To demonstrate this, I've extrapolated your assumption that you're only operating the subs at 1/10th of their capabilities. If your average power was 10 times greater, then you'd be operating the subs at 100% of their capabilities (according to you). That would mean the identical setup and settings you have now, but with a 12kW amp. So, according to your theory, you won't begin to exceed the thermal properties of a 600w sub until you get a 12kW amp.


----------



## tspence73 (Oct 14, 2008)

MarkZ said:


> Right. And you're saying that "average wattage output" is meaningful. But it really isn't as long as you're ignoring variations in level over the course of a song.
> 
> To demonstrate this, I've extrapolated your assumption that you're only operating the subs at 1/10th of their capabilities. If your average power was 10 times greater, then you'd be operating the subs at 100% of their capabilities (according to you). That would mean the identical setup and settings you have now, but with a 12kW amp. So, according to your theory, you won't begin to exceed the thermal properties of a 600w sub until you get a 12kW amp.


That's a real stretch and not what what I meant at all. Anyone following the thread and thinking rationally would know that. I meant that to really cook up the sub, you would have to get that average up and clip the amp by a decent amount. Maybe by 20% or more, which most people actually do to their sub stages. These subs have been known to get 130dbs+ with sealed enclosures and similar amp power, yet with my setting I'm not getting anywhere near that output.


----------



## Jimi77 (Jul 4, 2005)

MarkZ said:


> Ok. But I think it's a mistake to make the sorts of assumptions that you're making. Specifically,
> (a) that your subs are similar to (or better than) those JBL's in terms of keeping temperatures low, simply because the coils are similar. There are lots of factors that influence temperature. Maybe the REs are better? Maybe they're worse? I don't know and it doesn't seem that you do either.
> (b) that power compression and thermal power handling are as tightly coupled as you seem to think they are. Some speakers can simply allow their VCs to get hotter before failing. This has a lot to do with the properties of the former, the vc material winding coating, and the glues, etc. So maybe your RE subs can handle higher temps? That doesn't necessarily mean that they'll be more immune to power compression.
> 
> ...


LOL - Mark you're going way above tspence's head. I'm going to guess he came up with that crap about the magnet acting as a heat sink from somebody's marketing material - he's been known to be duped by the marketing gurus. T

The magnet structure actually traps heat (air). If it truly acted like a heat sink, then heat related failures would be non-existent.


----------



## AWC (Mar 31, 2008)

tspence73 said:


> That's a real stretch and not what what I meant at all. Anyone following the thread and thinking rationally would know that. I meant that to really cook up the sub, you would have to get that average up and clip the amp by a decent amount. Maybe by 20% or more, which most people actually do to their sub stages. These subs have been known to get 130dbs+ with sealed enclosures and similar amp power, yet with my setting I'm not getting anywhere near that output.

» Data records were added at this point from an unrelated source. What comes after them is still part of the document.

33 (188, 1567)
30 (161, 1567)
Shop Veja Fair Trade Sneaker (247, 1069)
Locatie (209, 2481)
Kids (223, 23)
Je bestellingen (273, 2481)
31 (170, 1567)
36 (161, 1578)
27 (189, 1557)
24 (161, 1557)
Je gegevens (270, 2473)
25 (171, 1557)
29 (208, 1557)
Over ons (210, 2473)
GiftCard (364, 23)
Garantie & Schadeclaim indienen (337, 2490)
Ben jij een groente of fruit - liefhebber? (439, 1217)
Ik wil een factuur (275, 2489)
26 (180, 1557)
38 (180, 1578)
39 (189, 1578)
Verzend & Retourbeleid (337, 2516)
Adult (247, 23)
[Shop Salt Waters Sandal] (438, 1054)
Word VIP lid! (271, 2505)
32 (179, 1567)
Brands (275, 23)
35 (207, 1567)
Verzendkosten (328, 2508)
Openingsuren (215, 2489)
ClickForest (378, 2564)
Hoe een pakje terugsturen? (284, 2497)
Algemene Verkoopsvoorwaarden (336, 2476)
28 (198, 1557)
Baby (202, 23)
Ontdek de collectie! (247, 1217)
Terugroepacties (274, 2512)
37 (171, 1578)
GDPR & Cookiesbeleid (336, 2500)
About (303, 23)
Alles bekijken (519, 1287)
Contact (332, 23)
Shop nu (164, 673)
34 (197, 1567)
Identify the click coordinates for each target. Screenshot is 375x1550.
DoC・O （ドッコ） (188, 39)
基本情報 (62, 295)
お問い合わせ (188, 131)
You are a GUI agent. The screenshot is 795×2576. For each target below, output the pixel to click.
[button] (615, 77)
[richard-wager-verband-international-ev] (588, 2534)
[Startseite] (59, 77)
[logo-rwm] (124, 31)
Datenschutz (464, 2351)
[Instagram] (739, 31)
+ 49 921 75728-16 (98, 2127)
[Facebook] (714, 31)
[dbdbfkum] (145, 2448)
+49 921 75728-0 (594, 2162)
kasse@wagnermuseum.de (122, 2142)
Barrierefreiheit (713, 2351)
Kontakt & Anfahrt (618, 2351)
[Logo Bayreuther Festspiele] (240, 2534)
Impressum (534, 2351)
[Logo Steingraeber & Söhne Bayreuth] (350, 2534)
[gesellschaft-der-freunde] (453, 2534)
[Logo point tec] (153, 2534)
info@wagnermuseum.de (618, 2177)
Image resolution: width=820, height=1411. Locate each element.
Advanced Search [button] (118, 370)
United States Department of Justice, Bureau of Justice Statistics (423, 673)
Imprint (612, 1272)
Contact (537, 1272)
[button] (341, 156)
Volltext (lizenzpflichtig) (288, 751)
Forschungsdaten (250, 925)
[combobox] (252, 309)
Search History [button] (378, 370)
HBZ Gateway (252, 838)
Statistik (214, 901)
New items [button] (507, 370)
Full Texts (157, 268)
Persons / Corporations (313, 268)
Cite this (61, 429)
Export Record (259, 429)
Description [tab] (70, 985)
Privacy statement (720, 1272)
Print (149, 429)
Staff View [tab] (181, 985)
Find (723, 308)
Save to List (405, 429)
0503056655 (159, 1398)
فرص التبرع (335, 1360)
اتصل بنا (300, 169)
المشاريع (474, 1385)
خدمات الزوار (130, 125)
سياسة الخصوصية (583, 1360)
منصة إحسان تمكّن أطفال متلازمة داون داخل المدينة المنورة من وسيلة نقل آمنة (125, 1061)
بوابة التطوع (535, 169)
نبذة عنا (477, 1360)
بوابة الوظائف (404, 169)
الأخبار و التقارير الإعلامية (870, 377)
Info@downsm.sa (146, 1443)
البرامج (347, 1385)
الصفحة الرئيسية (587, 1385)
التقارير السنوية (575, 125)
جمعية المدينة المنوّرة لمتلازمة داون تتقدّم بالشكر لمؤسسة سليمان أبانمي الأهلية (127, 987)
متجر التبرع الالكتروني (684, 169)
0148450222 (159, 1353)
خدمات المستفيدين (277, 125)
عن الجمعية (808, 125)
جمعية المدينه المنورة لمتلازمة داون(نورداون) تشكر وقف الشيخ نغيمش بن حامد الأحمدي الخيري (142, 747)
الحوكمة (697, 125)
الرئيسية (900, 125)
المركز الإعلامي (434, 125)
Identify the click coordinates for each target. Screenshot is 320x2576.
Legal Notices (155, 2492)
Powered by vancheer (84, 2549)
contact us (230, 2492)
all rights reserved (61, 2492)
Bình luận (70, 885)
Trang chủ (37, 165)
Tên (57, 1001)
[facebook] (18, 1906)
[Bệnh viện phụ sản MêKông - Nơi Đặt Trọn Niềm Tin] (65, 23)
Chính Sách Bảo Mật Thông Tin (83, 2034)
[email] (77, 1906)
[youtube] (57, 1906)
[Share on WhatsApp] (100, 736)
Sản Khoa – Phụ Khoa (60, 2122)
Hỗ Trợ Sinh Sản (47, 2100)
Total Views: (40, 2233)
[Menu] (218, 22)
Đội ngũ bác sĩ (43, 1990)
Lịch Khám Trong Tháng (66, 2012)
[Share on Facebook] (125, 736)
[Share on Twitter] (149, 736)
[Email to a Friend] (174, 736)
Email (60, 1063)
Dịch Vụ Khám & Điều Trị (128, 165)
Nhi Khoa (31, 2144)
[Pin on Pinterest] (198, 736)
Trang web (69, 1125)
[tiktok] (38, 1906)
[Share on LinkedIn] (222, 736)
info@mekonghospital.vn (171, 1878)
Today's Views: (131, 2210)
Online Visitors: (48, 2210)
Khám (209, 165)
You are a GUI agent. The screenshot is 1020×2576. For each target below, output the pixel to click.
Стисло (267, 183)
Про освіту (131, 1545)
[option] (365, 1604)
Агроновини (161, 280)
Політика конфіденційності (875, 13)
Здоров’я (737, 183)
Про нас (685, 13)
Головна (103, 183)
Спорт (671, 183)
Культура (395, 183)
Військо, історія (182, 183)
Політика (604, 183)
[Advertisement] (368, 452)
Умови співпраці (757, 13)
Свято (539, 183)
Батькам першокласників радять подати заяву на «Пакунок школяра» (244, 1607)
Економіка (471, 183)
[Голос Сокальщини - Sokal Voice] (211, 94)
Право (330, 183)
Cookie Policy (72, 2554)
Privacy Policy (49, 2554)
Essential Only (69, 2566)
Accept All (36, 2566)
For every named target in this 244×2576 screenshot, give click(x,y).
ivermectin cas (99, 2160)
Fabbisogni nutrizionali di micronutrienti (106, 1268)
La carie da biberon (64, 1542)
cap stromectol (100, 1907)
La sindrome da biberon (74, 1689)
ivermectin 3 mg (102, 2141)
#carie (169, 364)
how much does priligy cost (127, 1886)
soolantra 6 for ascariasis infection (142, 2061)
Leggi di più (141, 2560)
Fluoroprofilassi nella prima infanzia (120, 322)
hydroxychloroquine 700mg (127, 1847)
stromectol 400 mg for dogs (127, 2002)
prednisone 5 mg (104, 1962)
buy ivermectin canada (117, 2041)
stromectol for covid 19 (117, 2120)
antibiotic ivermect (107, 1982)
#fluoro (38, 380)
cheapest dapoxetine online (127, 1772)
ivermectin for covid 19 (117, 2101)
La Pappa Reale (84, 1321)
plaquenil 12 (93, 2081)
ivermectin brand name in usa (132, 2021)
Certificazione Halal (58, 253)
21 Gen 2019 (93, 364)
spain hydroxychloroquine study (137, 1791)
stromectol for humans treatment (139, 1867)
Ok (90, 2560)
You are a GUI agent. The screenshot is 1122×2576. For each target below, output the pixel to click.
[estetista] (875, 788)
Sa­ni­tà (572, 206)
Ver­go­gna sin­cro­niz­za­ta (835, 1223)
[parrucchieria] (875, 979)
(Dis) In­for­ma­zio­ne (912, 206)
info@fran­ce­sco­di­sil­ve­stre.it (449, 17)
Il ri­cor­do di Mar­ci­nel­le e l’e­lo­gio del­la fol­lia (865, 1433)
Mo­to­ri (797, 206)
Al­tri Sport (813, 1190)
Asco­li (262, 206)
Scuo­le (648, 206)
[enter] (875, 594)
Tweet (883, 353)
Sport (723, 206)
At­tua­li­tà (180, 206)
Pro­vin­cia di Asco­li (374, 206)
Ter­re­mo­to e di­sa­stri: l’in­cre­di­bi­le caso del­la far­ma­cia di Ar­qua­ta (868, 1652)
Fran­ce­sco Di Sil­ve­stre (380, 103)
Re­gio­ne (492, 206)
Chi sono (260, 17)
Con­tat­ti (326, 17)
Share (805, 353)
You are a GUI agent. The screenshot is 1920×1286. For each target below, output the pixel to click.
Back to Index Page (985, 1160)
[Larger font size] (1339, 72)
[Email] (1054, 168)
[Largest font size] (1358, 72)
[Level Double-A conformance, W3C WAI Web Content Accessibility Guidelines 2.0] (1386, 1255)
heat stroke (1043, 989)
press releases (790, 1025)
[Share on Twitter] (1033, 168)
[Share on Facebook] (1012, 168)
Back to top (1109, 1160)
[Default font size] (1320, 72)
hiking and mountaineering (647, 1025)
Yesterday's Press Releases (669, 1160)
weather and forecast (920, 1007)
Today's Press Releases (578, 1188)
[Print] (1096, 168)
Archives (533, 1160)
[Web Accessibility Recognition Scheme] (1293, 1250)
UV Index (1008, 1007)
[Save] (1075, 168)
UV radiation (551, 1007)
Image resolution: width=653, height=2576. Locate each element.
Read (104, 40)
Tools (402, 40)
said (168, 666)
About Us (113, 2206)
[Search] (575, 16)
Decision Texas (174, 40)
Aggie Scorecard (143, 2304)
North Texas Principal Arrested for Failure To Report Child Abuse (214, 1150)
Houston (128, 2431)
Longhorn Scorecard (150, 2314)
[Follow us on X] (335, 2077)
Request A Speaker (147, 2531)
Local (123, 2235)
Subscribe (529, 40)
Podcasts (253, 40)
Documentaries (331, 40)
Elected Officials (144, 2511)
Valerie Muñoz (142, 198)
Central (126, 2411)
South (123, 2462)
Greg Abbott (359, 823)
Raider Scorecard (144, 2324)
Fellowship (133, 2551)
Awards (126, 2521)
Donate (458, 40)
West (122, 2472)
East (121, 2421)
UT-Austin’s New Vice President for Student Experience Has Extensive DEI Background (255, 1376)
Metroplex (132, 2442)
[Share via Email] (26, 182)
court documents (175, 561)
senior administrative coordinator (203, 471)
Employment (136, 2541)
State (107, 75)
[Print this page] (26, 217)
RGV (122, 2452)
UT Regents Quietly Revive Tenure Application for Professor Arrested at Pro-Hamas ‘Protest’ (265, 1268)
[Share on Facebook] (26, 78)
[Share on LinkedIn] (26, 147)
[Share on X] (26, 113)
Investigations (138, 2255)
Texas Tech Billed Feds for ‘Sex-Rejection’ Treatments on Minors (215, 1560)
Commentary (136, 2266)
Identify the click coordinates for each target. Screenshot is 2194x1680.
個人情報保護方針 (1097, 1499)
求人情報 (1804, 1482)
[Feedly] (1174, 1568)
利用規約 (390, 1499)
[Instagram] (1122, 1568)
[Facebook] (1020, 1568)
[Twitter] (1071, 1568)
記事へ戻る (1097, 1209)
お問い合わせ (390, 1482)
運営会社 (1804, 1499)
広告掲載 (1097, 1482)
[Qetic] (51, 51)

substages?:shame: Don't give yourself away my little fishy. 

To clarify one point mentioned early in this post as highlighted by dark red lettering...ahem....anyone thinking rationally would not be following this thread, therefore, don't assume anything. Anybody listening to your swill is fairly off their rocker and should be rebuked before their peers. Luck be with you. How are you holding up to this weather, Bob? Its worse on your side of the mountains, ehh?


----------



## MarkZ (Dec 5, 2005)

tspence73 said:


> That's a real stretch and not what what I meant at all.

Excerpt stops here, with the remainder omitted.